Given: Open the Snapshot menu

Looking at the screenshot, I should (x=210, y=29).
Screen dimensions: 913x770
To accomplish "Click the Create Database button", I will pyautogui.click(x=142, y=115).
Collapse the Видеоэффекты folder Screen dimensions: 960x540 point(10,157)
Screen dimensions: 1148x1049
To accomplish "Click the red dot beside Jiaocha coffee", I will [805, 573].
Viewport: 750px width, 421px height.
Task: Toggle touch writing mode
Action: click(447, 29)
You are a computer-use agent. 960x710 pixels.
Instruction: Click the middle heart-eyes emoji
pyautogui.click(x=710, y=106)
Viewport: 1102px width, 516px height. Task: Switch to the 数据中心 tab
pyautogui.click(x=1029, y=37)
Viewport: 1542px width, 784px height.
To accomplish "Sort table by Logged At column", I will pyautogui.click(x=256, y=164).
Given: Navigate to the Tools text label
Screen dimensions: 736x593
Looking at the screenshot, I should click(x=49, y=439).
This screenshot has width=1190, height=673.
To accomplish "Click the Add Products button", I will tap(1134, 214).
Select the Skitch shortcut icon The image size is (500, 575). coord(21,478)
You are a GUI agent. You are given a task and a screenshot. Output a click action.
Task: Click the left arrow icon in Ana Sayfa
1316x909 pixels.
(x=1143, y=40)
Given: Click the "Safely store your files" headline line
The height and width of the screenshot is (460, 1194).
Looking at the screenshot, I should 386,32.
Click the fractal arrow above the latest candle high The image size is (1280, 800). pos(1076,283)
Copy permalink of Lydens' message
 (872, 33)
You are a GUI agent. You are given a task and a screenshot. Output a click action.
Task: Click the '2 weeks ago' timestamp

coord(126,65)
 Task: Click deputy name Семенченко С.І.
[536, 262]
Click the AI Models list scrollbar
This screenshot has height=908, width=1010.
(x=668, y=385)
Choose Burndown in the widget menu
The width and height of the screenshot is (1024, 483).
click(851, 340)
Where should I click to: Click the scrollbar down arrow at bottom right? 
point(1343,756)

•••

Exercise aim: Set down the preceding data verbatim. Every line belongs in the copy.

Reply:
Given: Open the Snapshot menu

Looking at the screenshot, I should (x=210, y=29).
Screen dimensions: 913x770
To accomplish "Click the Create Database button", I will pyautogui.click(x=142, y=115).
Collapse the Видеоэффекты folder Screen dimensions: 960x540 point(10,157)
Screen dimensions: 1148x1049
To accomplish "Click the red dot beside Jiaocha coffee", I will [805, 573].
Viewport: 750px width, 421px height.
Task: Toggle touch writing mode
Action: click(447, 29)
You are a computer-use agent. 960x710 pixels.
Instruction: Click the middle heart-eyes emoji
pyautogui.click(x=710, y=106)
Viewport: 1102px width, 516px height. Task: Switch to the 数据中心 tab
pyautogui.click(x=1029, y=37)
Viewport: 1542px width, 784px height.
To accomplish "Sort table by Logged At column", I will pyautogui.click(x=256, y=164).
Given: Navigate to the Tools text label
Screen dimensions: 736x593
Looking at the screenshot, I should click(x=49, y=439).
This screenshot has width=1190, height=673.
To accomplish "Click the Add Products button", I will tap(1134, 214).
Select the Skitch shortcut icon The image size is (500, 575). coord(21,478)
You are a GUI agent. You are given a task and a screenshot. Output a click action.
Task: Click the left arrow icon in Ana Sayfa
1316x909 pixels.
(x=1143, y=40)
Given: Click the "Safely store your files" headline line
The height and width of the screenshot is (460, 1194).
Looking at the screenshot, I should 386,32.
Click the fractal arrow above the latest candle high The image size is (1280, 800). pos(1076,283)
Copy permalink of Lydens' message
 (872, 33)
You are a GUI agent. You are given a task and a screenshot. Output a click action.
Task: Click the '2 weeks ago' timestamp

coord(126,65)
 Task: Click deputy name Семенченко С.І.
[536, 262]
Click the AI Models list scrollbar
This screenshot has height=908, width=1010.
(x=668, y=385)
Choose Burndown in the widget menu
The width and height of the screenshot is (1024, 483).
click(851, 340)
Where should I click to: Click the scrollbar down arrow at bottom right? 
point(1343,756)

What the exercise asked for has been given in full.